Bosna Balkanlarda Osmanlı’nın gittiği ve uzun süre elde tuttuğu en batıdaki ülkedir. 1463 yılında Fatih Sultan Mehmet tarafından alınan Bosna’nın tümüyle Osmanlı topraklarına katılması ise Kanuni dönemine rastlar. Bosna 1585- 1878 arasında Osmanlı’nın bir eyaleti gibi idare edildi. 1878 yani 93 harbi sonucu yapılan Berlin antlaşması ile Bosna Avusturya- Macaristan İmparatorluğuna bırakıldı. Bosna yaklaşık 415 yıl Türk yönetiminde kaldı. II. Dünya Harbinden sonra Yugoslavya’nın 6 federe devletinden biri olan Bosna bu devletin dağılmasından sonra 1992’de bağımsızlığını ilan etti. Akabinde iç savaş başladı ve Dayton barış antlaşması ile yeni bir yönetim şekli oluştu. Bu yönetim biçiminde BM temsilcisi en tepede ve onun altında 8 aylık dönemler halinde Cumhurbaşkanlığı yapan Boşnak, Hırvat ve Sırp liderler bulunmaktadır. Maalesef burada da Hıristiyan taassubu tekrar ağır bastı ve Avrupa’da bir Müslüman devletin oluşumuna izin verilmedi.
Tarih boyunca bir anlamda Avusturya- Macaristan ve Osmanlı İmparatorluğu arasında güç sembolü olarak algılanan Bosna, Osmanlı’ya 70’in üstünde vezir vermiş önemli bir vatan parçası idi bizim için. 100’e yakın Osmanlı camisi, medreseleri, konakları, çarşıları ve özellikle Baş Çarşısı, ayın taşlaşmış şekli olarak ifade edilen Mostar köprüsü ve diğer köprüleri, koyun koyuna yatan Türk ve Boşnak şehitleri ile bir Türk için görülmeye değer yerlerin başında gelir Bosna Hersek Cumhuriyeti.
İstanbul Atatürk havalimanından bir buçuk saatlik bir yolculuktan sonra Bosna’ya vardık. Havalimanında işlemlerimiz tamamlandıktan sonra bizi bekleyen otobüse binerek Saraybosna şehir merkezine doğru hareket ettik. Yol boyunca rehberimiz bize kalacağımız 3 gün boyunca neler yapacağımızı anlattı ve ülkenin tarihi hakkında kısa bilgiler verdi.

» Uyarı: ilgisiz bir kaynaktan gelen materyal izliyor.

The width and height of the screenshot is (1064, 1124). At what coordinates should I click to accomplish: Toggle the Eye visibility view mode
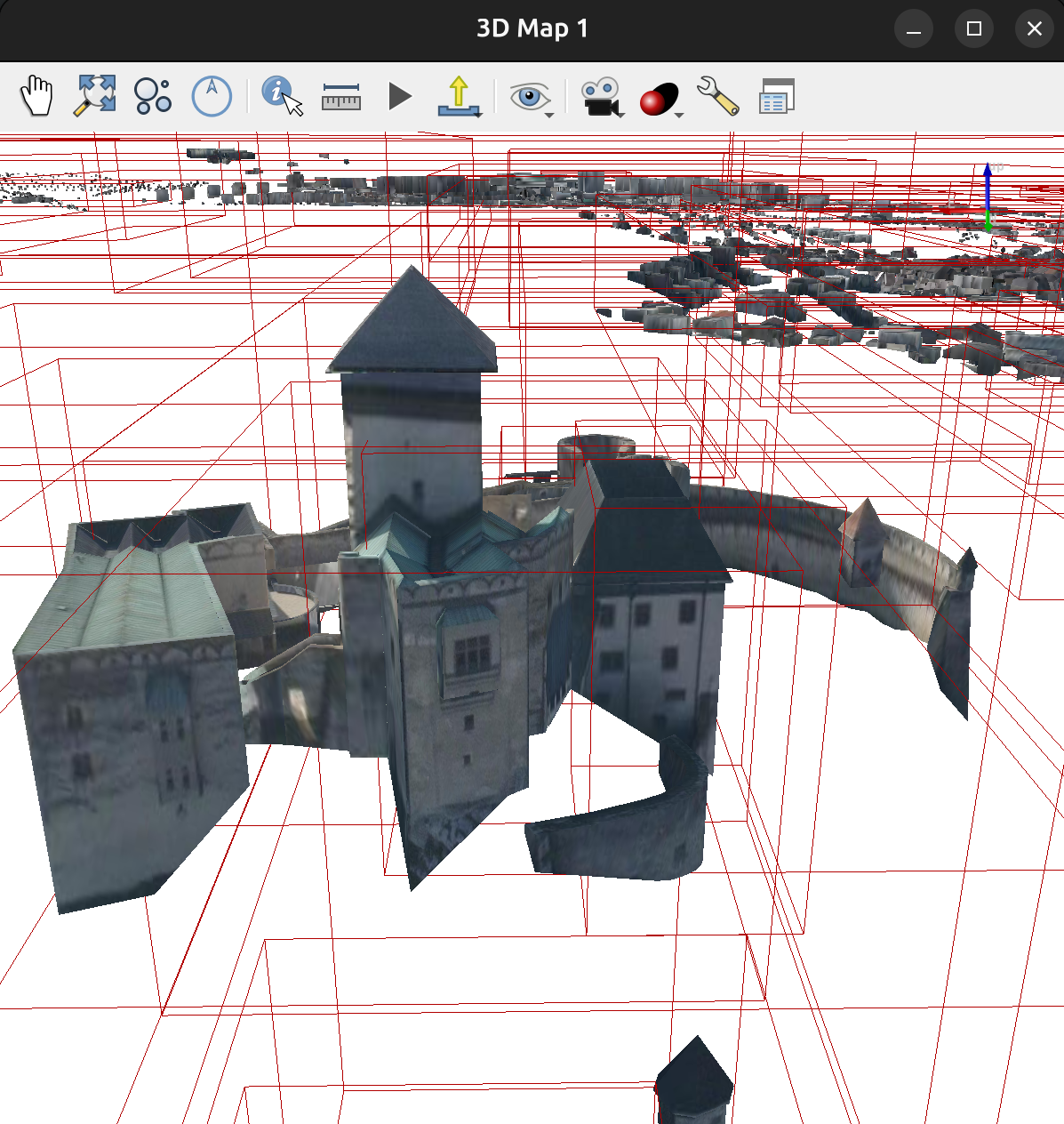pos(530,93)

Yeşilin her tonunun bulunabildiği bir ortamın içinden süzülerek doğruca Saraybosna’nın merkezine geldik.
İlk durak yerimiz şehri ikiye bölen Bosna nehrinin üstündeki Latin köprüsü oldu. Bu köprü bir Sırp öğrencinin Avusturya veliaht prensini bıçakladığı ve I. Dünya Harbinin çıkmasına vesile olunan yer idi. Köprüyü ve Saraybosna’yı şaşkınlık ve hayranlık içinde izlerken 80 yaşlarında bir dede yanıma geldi ve Osmanlı gelmiş, Osmanlı diyerek ağlamaya başladı. Onun haline ben de dayamadım ve gözlerim doldu. Boşnak amca bizi bu Sırp kasaplarının eline bırakıp da nereye gittiniz diyerek ağlamasını sürdürdü. Daha sonra aynı sözleri diğer Balkan ülkelerini gezerken de işitince konuyu biraz inceledim. Osmanlı çekilirken Balkanlarda kalan yerli Müslüman unsurlara bir süre sonra tekrar geleceğiz denilmiş. Dedeyi ‘bak işte sözümüzü tuttuk ve geldik ama biraz geç oldu’ diyerek teselli ettikten sonra otele doğru hareket ettik.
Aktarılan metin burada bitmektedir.